Kamala: yes, we can!
Lo slogan che ha caratterizzato la campagna elettorale di Barack Obama calza a pennello per descrivere l’elezione a vice presidente degli Stati Uniti di Kamala Harris.
Di lei si è detto di tutto e di più, conosciamo i dettagli della biografia, del curriculum scolastico e del cursus honorum, tuttavia forse non abbiamo compreso pienamente la rivoluzionarietà di questa donna, non bianca, figlia di immigrati, di un’avvenenza normale, sposata con un uomo (divorziato, con due figli) di religione ebraica: quanto di più lontano dallo stigma Wasp che le signore della Casa Bianca hanno sempre incarnato.
Michelle Obama costituì un’illustre eccezione: donna di grande carisma, ha tuttavia sempre camminato un passo dietro al marito e, anche se molte delle riforme dell’amministrazione Obama furono da lei ispirate, si parlò soprattutto del suo orto e della sua passione per l’agricoltura biologica, non della sua strategica intelligenza.

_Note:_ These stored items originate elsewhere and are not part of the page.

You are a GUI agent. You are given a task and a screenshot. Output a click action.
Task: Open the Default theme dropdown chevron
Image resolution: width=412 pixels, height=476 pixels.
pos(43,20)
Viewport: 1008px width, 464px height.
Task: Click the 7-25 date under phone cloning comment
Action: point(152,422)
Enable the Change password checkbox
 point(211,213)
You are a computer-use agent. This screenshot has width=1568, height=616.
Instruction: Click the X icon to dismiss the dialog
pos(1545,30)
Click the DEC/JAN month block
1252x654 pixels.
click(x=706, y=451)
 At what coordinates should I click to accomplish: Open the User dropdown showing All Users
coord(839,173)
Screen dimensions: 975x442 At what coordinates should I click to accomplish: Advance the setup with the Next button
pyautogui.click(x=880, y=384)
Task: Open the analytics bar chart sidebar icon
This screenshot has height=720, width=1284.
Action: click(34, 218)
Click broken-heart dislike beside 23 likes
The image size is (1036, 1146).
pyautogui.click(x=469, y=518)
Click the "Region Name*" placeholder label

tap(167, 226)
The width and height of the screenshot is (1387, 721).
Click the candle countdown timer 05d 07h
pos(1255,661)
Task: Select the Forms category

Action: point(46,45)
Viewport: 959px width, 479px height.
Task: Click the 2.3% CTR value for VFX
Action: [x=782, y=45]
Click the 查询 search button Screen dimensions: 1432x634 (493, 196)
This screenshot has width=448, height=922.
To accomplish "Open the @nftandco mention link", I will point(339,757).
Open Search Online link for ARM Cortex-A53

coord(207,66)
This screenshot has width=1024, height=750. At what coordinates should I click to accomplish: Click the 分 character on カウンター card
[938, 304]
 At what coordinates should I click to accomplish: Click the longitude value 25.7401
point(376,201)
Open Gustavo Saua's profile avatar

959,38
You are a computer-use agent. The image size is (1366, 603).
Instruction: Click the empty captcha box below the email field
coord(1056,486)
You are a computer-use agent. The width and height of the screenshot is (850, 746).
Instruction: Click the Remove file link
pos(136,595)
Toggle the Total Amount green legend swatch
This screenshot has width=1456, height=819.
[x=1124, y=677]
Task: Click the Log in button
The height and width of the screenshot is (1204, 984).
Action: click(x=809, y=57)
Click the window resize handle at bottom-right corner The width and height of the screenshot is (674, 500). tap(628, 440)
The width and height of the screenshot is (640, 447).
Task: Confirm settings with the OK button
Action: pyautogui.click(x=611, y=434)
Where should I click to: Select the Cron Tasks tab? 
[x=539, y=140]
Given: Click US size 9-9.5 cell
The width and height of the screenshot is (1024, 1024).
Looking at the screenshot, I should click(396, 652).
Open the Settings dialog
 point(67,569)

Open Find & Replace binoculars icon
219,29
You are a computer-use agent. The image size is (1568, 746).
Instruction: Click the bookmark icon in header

Hilary Clinton fu a un soffio dalla presidenza, sfuggitale anche per quell’algida aura da upper class che la contraddistingue, e temo che sarà ricordata non tanto come brillante avvocato, senatrice e segretario di Stato, quanto per aver incassato con diplomatico aplomb le scorribande extraconiugali di quel farfallone di Bill, che difese a spada tratta durante l’impeachment, salvandogli la poltrona nello studio ovale.
Kamala Harris, invece, non ha un uomo sul quale riversare la propria luce: il marito ha già annunciato che si prenderà un periodo di riposo per ricoprire solo il ruolo di “second gentleman” e, da quanto abbiamo potuto vedere in questo primo scorcio di presidenza, anche Joe Biden non sembra far impallidire la stella di Kamala: pare abbastanza evidente chi sarà a indossare realmente i pantaloni alla Casa Bianca.
Il segreto dell’empatia di Kamala sta, più che nei suoi discorsi ufficiali e nell’inappuntabile preparazione culturale e politica, nella spontaneità, come nella sua prima immagine di vice presidente eletto: in tuta da jogging, sudata, scarmigliata, urlante al cellulare, con il tono di una ragazzina: «We did it, Joe, we did it!» («Ce l’abbiamo fatta, Joe!»): ci siamo così subito sintonizzati con il suo umanissimo entusiasmo.
“Yes, we can”, “Sì, noi possiamo”: questo è il messaggio che è arrivato alle giovani donne di tutto il mondo e che ha commosso quelle meno giovani: si può essere don-ne che lavorano alacremente per realizzarsi, sfruttando la propria intelligenza e non il proprio aspetto, donne innamorate ma non disposte ad annullarsi, donne “di potere”, ma anche donne di famiglia, donne alle quali si stanno aprendo inaspettate prospettive.
Kamala docet: «Sebbene io sia la prima donna a ricoprire questo incarico, non sarò l’ultima».